Every woman’s journey through loss looks different. For some, it begins with a wildfire. For others, it’s the slow unraveling that comes with housing instability, family hardship, or grief. What connects these wahine is not what they lost, but how they chose to rebuild.
Each of them found a way to start again — returning to school, restarting a business, finding work that gives purpose, or simply taking the next step forward. Their stories remind us that hardship isn’t a sign of failure. Sometimes life shifts beneath you, and you just need time, stability, and belief to find your footing again.
Recovery is not just about moving on, it’s about moving with intention. These women are rebuilding their careers and their confidence, proving that healing and hope can grow from even the hardest seasons.
Chiara’s life is rooted in Lahaina and in music. Her small studio beside the house was where she wrote, sang, and found her voice. The fire took it all in one day. Her home. Her instruments. Her town.
Her family turned to Ka La‘i Ola in the aftermath. There they found shelter and stability, enough to begin imagining a future again. That time gave them the strength to rebuild. They became the second family to move out, returning to their own land in Lahaina to start again.
Music has carried her through it all. Writing and composing helped her through grief and reminded her of her own purpose. Today she is creating again, holding to the belief that music can bring healing to herself and to her family.
                                        
                    
                                        
                    
                                        
                    
                                        
                    Aura has faced the challenge of raising two sons with serious medical needs while experiencing homelessness. For years, stability seemed out of reach. At Ka Malu Ko‘olau Kauhale, she finally found a place to start again, a space where she could focus on her education and her family’s future.
Now a second-year microbiology student at Windward Community College, Aura is pursuing a career in gene therapies, inspired by her sons’ genetic blood disorder. “If it wasn’t for this opportunity, I probably would have been derailed,” she says.
Having a door to close, her own space, has given her safety, dignity, and direction. Her studies have become a pathway forward, offering purpose and hope. “I’m most proud of not quitting,” she says.

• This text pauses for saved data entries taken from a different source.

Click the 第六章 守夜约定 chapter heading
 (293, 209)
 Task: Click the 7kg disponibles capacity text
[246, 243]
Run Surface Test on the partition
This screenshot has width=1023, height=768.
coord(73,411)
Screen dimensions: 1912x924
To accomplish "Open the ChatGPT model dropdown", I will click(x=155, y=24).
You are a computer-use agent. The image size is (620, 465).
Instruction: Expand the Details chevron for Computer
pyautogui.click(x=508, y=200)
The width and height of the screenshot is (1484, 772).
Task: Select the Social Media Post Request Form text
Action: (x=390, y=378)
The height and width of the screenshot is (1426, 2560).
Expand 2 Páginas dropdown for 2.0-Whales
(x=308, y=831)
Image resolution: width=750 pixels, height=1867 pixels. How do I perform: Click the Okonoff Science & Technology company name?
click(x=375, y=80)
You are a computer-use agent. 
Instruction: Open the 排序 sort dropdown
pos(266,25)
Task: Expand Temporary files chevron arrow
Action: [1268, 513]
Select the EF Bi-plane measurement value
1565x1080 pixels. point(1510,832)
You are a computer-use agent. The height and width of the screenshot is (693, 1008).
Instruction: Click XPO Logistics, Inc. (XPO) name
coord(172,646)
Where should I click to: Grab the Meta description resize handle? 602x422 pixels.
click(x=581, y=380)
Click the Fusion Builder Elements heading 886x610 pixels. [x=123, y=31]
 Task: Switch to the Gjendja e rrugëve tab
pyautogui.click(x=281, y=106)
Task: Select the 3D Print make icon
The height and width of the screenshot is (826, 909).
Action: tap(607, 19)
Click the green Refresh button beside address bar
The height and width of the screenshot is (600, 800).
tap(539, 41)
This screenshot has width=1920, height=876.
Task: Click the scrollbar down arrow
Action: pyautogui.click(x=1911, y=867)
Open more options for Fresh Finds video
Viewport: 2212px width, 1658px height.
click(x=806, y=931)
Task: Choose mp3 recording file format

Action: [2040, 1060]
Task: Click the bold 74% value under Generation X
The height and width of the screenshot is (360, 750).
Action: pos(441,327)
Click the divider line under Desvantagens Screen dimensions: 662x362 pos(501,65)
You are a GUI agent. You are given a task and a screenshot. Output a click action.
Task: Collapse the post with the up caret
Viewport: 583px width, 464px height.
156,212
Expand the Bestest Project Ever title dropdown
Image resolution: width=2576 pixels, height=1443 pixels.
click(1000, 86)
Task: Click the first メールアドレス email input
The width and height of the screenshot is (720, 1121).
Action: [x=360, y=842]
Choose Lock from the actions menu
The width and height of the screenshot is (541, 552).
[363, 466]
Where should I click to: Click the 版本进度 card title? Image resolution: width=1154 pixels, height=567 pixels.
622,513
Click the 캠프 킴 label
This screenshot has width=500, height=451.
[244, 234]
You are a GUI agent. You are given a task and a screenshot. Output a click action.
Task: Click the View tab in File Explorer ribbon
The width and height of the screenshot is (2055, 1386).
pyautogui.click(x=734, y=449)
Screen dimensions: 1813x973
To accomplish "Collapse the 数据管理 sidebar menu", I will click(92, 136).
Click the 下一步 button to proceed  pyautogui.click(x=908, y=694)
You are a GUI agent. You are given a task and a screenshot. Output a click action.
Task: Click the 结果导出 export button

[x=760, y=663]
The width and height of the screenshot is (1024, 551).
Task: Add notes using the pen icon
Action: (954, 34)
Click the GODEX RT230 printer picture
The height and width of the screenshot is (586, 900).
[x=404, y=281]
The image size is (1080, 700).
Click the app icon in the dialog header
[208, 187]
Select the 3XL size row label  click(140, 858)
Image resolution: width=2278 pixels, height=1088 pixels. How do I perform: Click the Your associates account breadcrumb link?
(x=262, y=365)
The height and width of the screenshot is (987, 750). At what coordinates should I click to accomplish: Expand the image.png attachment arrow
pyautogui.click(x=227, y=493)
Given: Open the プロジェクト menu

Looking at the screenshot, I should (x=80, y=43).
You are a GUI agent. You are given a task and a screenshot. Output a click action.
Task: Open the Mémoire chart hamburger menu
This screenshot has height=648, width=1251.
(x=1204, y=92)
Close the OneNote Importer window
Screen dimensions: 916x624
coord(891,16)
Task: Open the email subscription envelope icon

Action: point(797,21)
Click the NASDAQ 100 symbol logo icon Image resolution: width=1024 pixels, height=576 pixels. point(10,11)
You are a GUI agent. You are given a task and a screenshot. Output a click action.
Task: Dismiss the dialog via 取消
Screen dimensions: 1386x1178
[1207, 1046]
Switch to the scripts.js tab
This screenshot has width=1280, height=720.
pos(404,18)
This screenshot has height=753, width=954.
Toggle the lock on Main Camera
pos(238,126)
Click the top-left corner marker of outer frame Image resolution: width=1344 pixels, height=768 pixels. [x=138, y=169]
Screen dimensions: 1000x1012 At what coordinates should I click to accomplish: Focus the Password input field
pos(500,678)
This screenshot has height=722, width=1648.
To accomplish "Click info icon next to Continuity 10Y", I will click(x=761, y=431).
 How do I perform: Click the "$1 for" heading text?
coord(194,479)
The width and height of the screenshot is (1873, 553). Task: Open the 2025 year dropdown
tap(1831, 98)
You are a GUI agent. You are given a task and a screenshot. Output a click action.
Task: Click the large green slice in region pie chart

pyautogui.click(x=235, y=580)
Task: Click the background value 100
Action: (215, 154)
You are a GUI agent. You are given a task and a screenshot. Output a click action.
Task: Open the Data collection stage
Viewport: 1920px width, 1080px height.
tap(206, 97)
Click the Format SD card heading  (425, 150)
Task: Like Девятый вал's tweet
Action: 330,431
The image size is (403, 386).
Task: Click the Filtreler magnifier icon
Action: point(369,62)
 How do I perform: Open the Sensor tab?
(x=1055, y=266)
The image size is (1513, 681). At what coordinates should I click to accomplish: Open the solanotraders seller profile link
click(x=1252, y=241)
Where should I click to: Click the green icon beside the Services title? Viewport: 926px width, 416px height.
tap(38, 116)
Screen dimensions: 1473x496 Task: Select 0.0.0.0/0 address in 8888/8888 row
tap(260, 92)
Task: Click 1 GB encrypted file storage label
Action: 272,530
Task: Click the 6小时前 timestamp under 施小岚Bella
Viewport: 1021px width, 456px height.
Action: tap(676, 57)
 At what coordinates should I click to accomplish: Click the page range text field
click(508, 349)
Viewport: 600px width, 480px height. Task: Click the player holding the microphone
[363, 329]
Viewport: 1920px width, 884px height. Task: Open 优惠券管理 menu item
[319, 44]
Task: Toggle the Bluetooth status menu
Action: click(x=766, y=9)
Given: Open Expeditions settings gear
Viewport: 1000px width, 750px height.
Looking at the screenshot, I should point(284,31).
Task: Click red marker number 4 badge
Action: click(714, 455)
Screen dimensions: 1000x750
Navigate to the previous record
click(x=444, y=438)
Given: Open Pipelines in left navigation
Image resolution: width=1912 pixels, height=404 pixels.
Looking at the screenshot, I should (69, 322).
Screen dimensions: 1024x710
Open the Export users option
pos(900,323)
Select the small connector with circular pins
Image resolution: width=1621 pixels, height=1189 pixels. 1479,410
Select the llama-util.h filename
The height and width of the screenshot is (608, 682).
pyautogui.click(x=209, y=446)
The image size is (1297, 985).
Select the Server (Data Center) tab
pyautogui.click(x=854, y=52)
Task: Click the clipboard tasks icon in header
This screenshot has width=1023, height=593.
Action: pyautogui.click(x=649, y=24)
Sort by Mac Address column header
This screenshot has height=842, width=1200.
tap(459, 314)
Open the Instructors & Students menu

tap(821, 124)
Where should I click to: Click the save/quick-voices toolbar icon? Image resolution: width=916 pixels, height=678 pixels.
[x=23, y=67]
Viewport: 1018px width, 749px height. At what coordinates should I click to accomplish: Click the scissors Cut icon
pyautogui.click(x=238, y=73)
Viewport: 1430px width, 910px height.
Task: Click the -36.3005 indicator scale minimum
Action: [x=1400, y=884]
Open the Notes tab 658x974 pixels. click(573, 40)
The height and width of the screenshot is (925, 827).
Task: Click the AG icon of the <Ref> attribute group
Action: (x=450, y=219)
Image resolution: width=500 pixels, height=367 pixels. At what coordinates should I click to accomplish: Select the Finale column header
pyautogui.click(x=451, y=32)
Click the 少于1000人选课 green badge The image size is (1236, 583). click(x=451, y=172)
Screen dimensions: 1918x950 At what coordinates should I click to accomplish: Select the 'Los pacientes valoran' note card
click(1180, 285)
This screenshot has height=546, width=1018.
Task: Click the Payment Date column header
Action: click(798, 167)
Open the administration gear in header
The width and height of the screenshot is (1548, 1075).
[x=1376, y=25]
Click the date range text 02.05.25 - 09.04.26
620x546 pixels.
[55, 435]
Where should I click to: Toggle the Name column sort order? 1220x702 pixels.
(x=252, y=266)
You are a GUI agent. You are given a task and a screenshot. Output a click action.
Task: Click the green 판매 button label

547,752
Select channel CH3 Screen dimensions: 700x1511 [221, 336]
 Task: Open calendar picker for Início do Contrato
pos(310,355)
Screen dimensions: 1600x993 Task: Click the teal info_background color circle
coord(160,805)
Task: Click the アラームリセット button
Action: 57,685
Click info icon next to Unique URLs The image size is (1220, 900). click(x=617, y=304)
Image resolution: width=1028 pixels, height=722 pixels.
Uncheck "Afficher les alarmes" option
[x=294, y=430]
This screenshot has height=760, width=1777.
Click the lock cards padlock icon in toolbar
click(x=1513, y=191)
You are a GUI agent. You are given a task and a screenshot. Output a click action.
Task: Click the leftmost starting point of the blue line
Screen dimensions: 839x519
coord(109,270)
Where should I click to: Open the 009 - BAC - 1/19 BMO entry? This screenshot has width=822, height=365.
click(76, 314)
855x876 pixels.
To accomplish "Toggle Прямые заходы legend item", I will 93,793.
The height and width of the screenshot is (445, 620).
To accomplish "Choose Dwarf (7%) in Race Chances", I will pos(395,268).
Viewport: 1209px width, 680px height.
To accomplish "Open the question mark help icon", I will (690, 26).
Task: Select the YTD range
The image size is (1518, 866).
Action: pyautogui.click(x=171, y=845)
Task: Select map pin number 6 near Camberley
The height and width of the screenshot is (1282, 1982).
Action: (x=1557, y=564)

For Aura, the Kauhale model is more than housing. It is a foundation for rebuilding lives through education and being able to give back.
                                        
                    
                                        
                    
                                        
                    Zoe was born and raised in Lahaina. After the fire, she and her family left for the Big Island, unsure if they would ever return home. The cost of housing and the uncertainty of what lay ahead made it nearly impossible to come back.
Ka La‘i Ola opened that door. Moving there gave her family the stability they needed, and the chance to return to the community they love. The space is smaller than what she was used to, but the light, the neighbors, and the sense of belonging made it feel like home. Her children thrived, and she could begin to breathe again.
Through it all, Zoe continued her work in marketing and social media. Her company’s commitment to community gave her a purpose beyond just earning a paycheck. It allowed her to contribute, to be creative, and to stay connected to others who were rebuilding as well.
Zoe says without Ka La‘i Ola, her family would not have been able to return. It gave them more than a place to live. It gave them a way back to Lahaina and the possibility of rebuilding their future on their own land.
                                        
                    
                                        
                    
                                        
                    
                                        
                    Iuni is a mana wahine. With her husband, she founded South Pacific Island Art to keep alive the knowledge of the seven Polynesian nations. The carvings and stories they create are more than art. They are the history of a people who once had no written language, a truth carried forward from generation to generation.
The Lahaina fire took their gallery and all they had built. They tried to begin again on the mainland, but the distance from their materials and their roots made it impossible. For years her husband carved beneath a tent while they lived with uncertainty. What carried them through was their commitment to preserve the art of their ancestors.
At Ka La‘i Ola they found a place to call their own. They found the chance to breathe and begin again. That stability gave them the strength to return to their work.
Today, Iuni stands in her purpose. She is not only rebuilding a business. She is carrying forward culture. She is helping to restore Lahaina.
                                        
                    
                                        
                    
                                        
                    
                                        
                    
                                        
                    Julia lost her only child and her father on the same day five years ago, a grief so heavy it nearly consumed her. She was broken, overwhelmed with loss, and had returned to drinking after more than a decade of sobriety.
What changed everything was finding a kauhale, a place of healing where she could process her trauma, go to therapy, rediscover purpose, and slowly rebuild her life.
Today she works as a cook at a nursing home, waking before dawn to prepare meals with care. She finds meaning in knowing she is providing comfort and nourishment for people in their final days, pouring love into every dish she makes. The structure of her work helps her stay grounded and hopeful. “My goal is to be functional and feel functional and productive and I can take care of myself again.”
She is proud to pay her own rent, make progress in recovery, and be an example for her nieces who call her for advice and support.
                                        
                    
                                        
                    
                                        
                    
                                        
                    These journeys show us that stability is what turns survival into recovery. A home, a steady job, and the chance to plan for tomorrow are the foundations that allow people to rebuild their lives with dignity and purpose.
This is why we build with values. When we invest in people, we strengthen families. When we strengthen families, we sustain communities.